Output, word for word, the line that contains "You are a computer-use" and all lines after it in the records below, omitting pictures.

(Stored records)
···
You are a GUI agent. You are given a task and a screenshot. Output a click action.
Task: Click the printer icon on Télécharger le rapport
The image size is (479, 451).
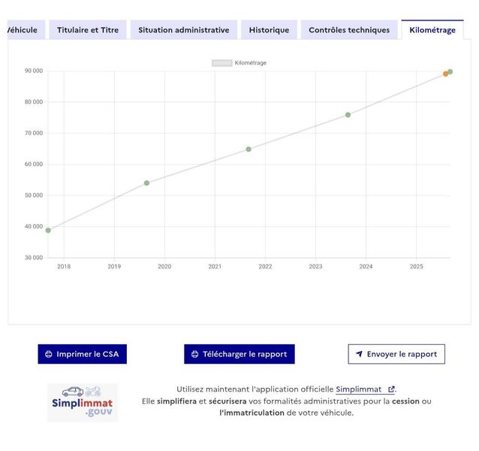(x=195, y=354)
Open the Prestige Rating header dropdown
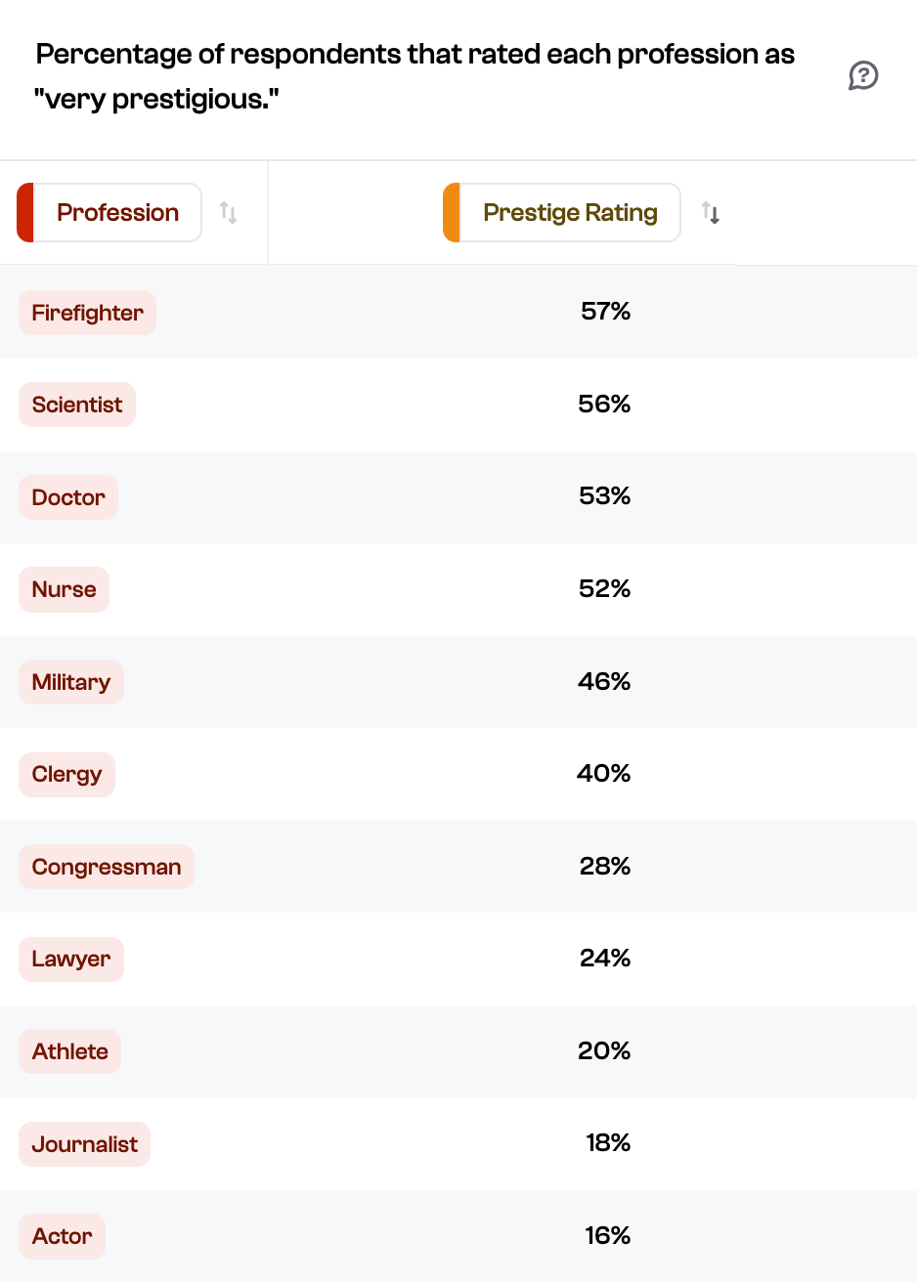Screen dimensions: 917x1282 [569, 212]
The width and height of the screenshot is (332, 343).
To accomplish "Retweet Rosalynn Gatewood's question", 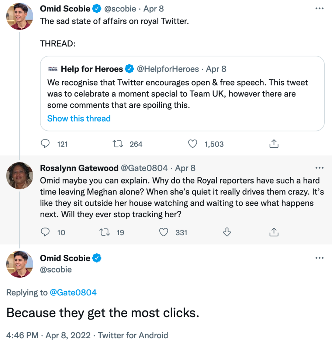I will (105, 232).
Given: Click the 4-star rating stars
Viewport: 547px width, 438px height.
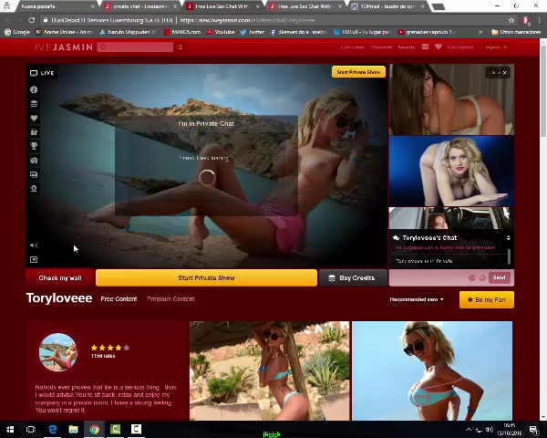Looking at the screenshot, I should (109, 347).
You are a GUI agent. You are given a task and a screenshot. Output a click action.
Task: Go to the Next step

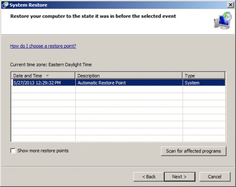pos(180,177)
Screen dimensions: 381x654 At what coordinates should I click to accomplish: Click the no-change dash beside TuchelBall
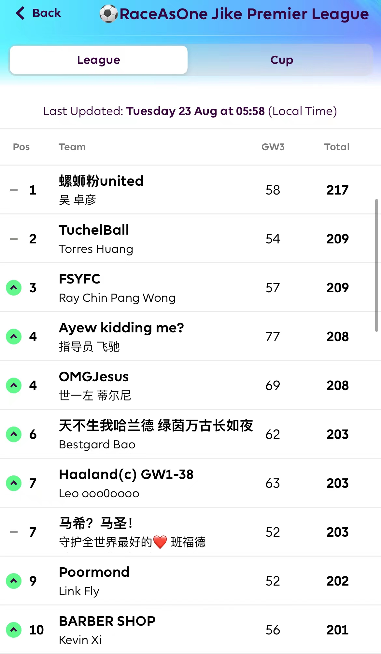[x=14, y=239]
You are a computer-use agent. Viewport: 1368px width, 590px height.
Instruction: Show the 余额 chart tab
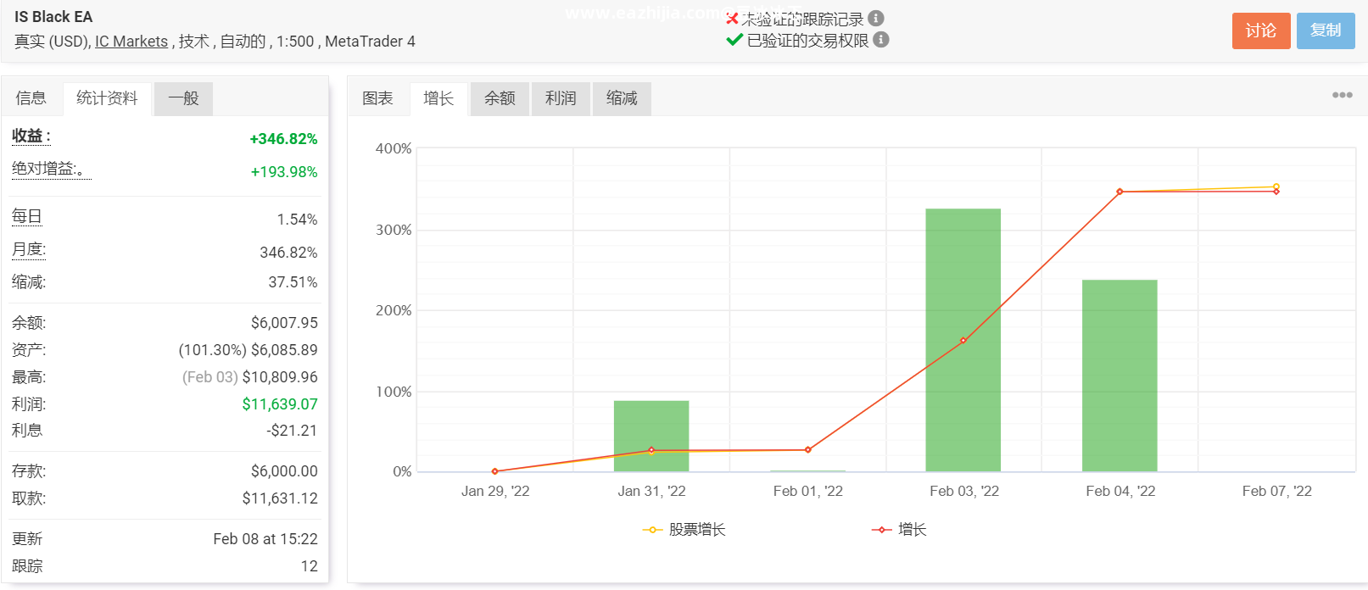[x=500, y=98]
···
SOLVED PROBLEM
You are a computer-use agent. Viewport: 1368px width, 590px height.
Instruction: Show the 余额 chart tab
[x=500, y=98]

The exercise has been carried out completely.